Княжна Марья слушала и не понимала того, что он говорил. Он, чуткий, нежный князь Андрей, как мог он говорить это при той, которую он любил и которая его любила! Ежели бы он думал жить, то не таким холодно оскорбительным тоном он сказал бы это. Ежели бы он не знал, что умрет, то как же ему не жалко было ее, как он мог при ней говорить это! Одно объяснение только могло быть этому, это то, что ему было все равно, и все равно оттого, что что то другое, важнейшее, было открыто ему.
Разговор был холодный, несвязный и прерывался беспрестанно.
– Мари проехала через Рязань, – сказала Наташа. Князь Андрей не заметил, что она называла его сестру Мари. А Наташа, при нем назвав ее так, в первый раз сама это заметила.
– Ну что же? – сказал он.
– Ей рассказывали, что Москва вся сгорела, совершенно, что будто бы…
Наташа остановилась: нельзя было говорить. Он, очевидно, делал усилия, чтобы слушать, и все таки не мог.
– Да, сгорела, говорят, – сказал он. – Это очень жалко, – и он стал смотреть вперед, пальцами рассеянно расправляя усы.
– А ты встретилась с графом Николаем, Мари? – сказал вдруг князь Андрей, видимо желая сделать им приятное. – Он писал сюда, что ты ему очень полюбилась, – продолжал он просто, спокойно, видимо не в силах понимать всего того сложного значения, которое имели его слова для живых людей. – Ежели бы ты его полюбила тоже, то было бы очень хорошо… чтобы вы женились, – прибавил он несколько скорее, как бы обрадованный словами, которые он долго искал и нашел наконец.

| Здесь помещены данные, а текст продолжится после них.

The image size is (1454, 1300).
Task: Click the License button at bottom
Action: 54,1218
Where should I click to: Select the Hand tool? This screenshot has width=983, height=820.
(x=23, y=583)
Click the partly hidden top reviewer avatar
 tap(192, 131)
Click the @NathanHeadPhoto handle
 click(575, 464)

Княжна Марья слышала его слова, но они не имели для нее никакого другого значения, кроме того, что они доказывали то, как страшно далек он был теперь от всего живого.

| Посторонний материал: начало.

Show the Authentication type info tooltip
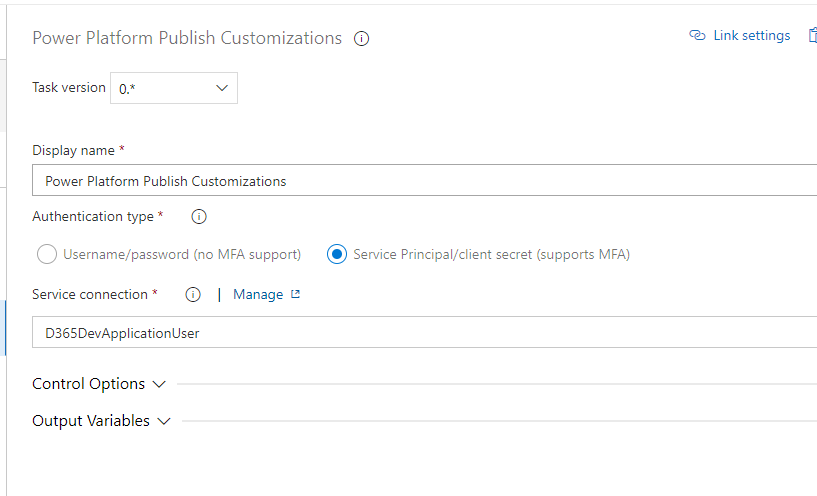 coord(198,216)
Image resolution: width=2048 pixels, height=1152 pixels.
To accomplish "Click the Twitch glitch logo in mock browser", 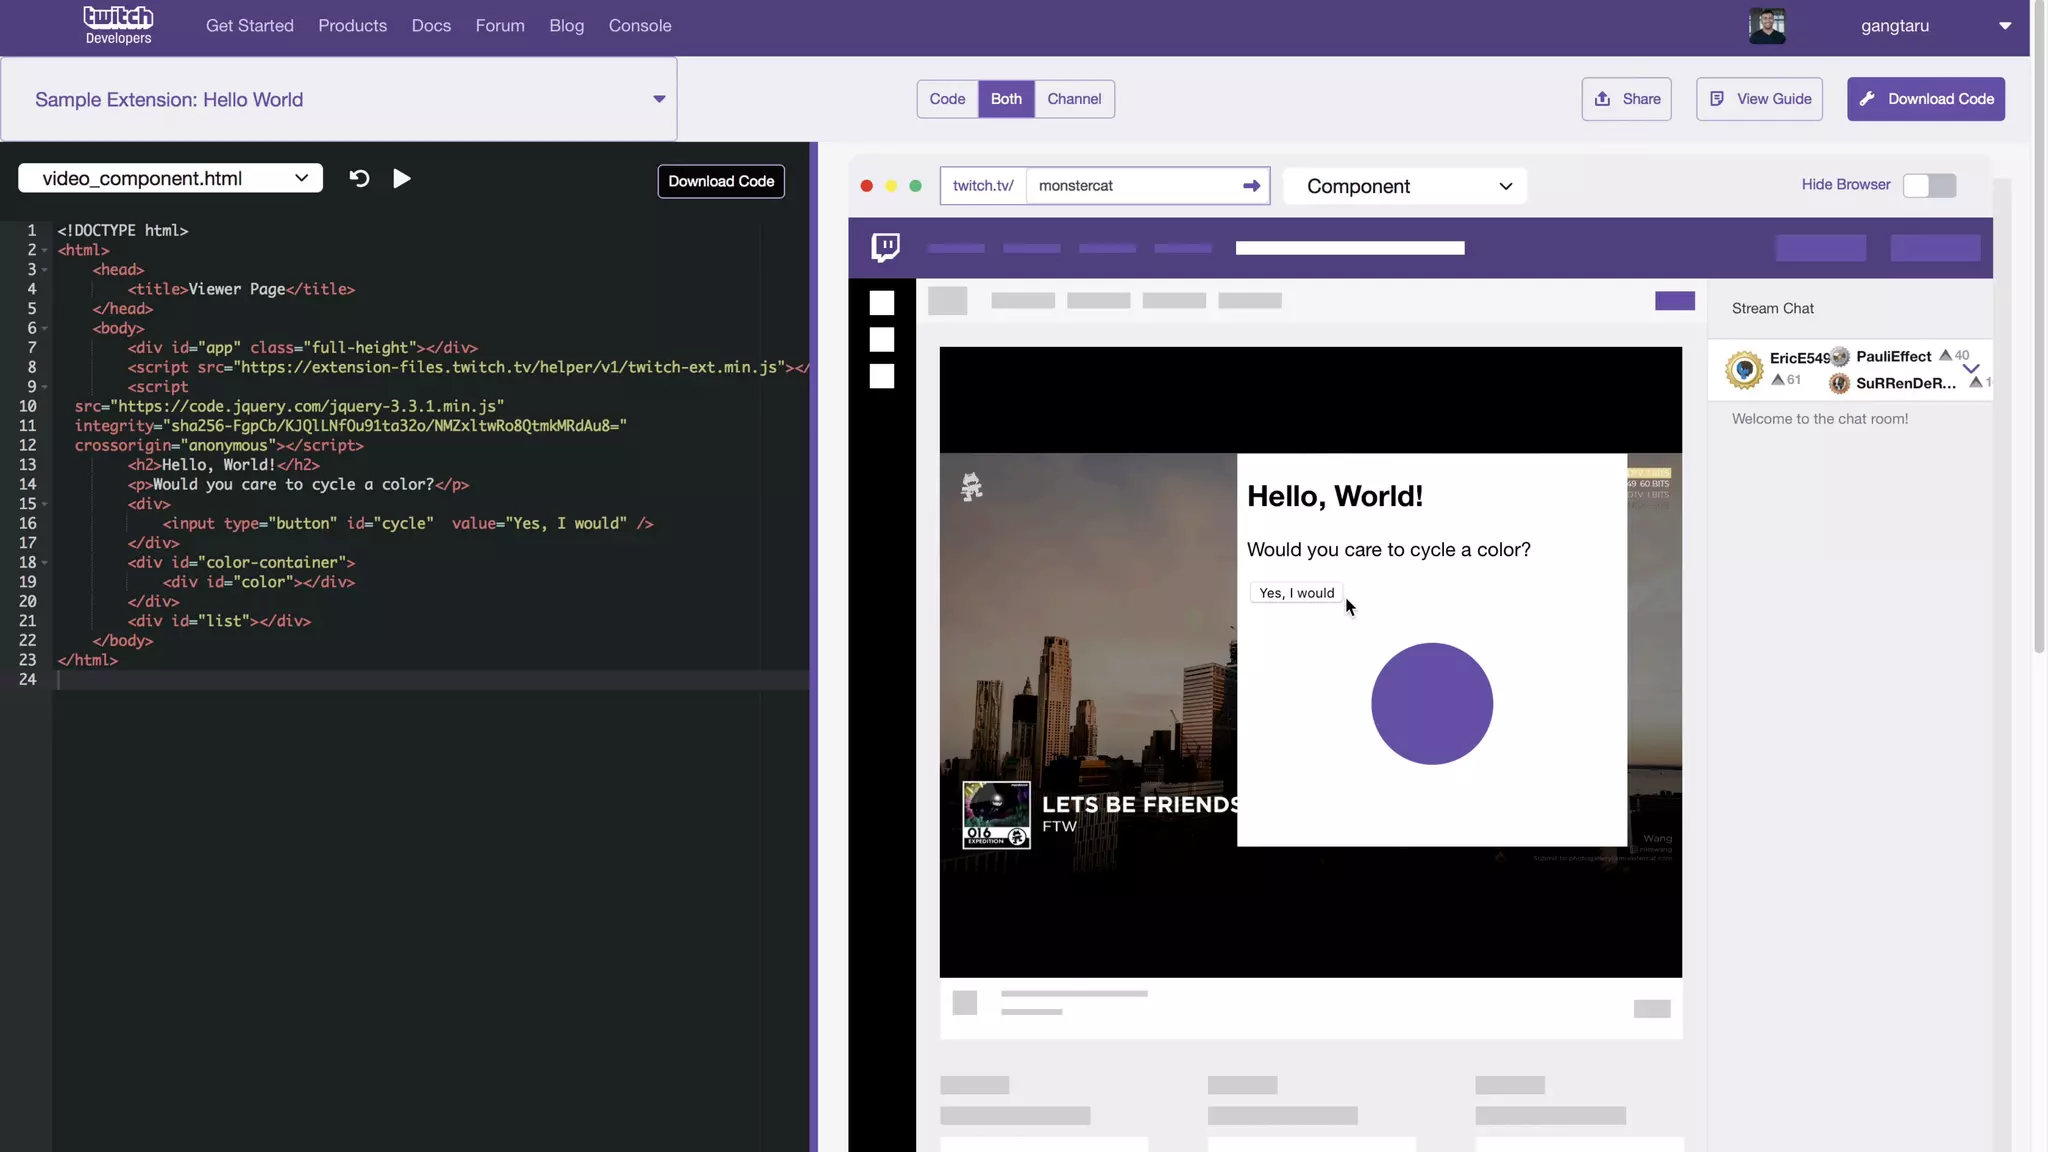I will pyautogui.click(x=885, y=247).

– Что обо мне говорить! – сказала она спокойно и взглянула на Наташу. Наташа, чувствуя на себе ее взгляд, не смотрела на нее. Опять все молчали.
– Andre, ты хоч… – вдруг сказала княжна Марья содрогнувшимся голосом, – ты хочешь видеть Николушку? Он все время вспоминал о тебе.
Князь Андрей чуть заметно улыбнулся в первый раз, но княжна Марья, так знавшая его лицо, с ужасом поняла, что это была улыбка не радости, не нежности к сыну, но тихой, кроткой насмешки над тем, что княжна Марья употребляла, по ее мнению, последнее средство для приведения его в чувства.
– Да, я очень рад Николушке. Он здоров?

Когда привели к князю Андрею Николушку, испуганно смотревшего на отца, но не плакавшего, потому что никто не плакал, князь Андрей поцеловал его и, очевидно, не знал, что говорить с ним.
Когда Николушку уводили, княжна Марья подошла еще раз к брату, поцеловала его и, не в силах удерживаться более, заплакала.
Он пристально посмотрел на нее.
– Ты об Николушке? – сказал он.
Княжна Марья, плача, утвердительно нагнула голову.
– Мари, ты знаешь Еван… – но он вдруг замолчал.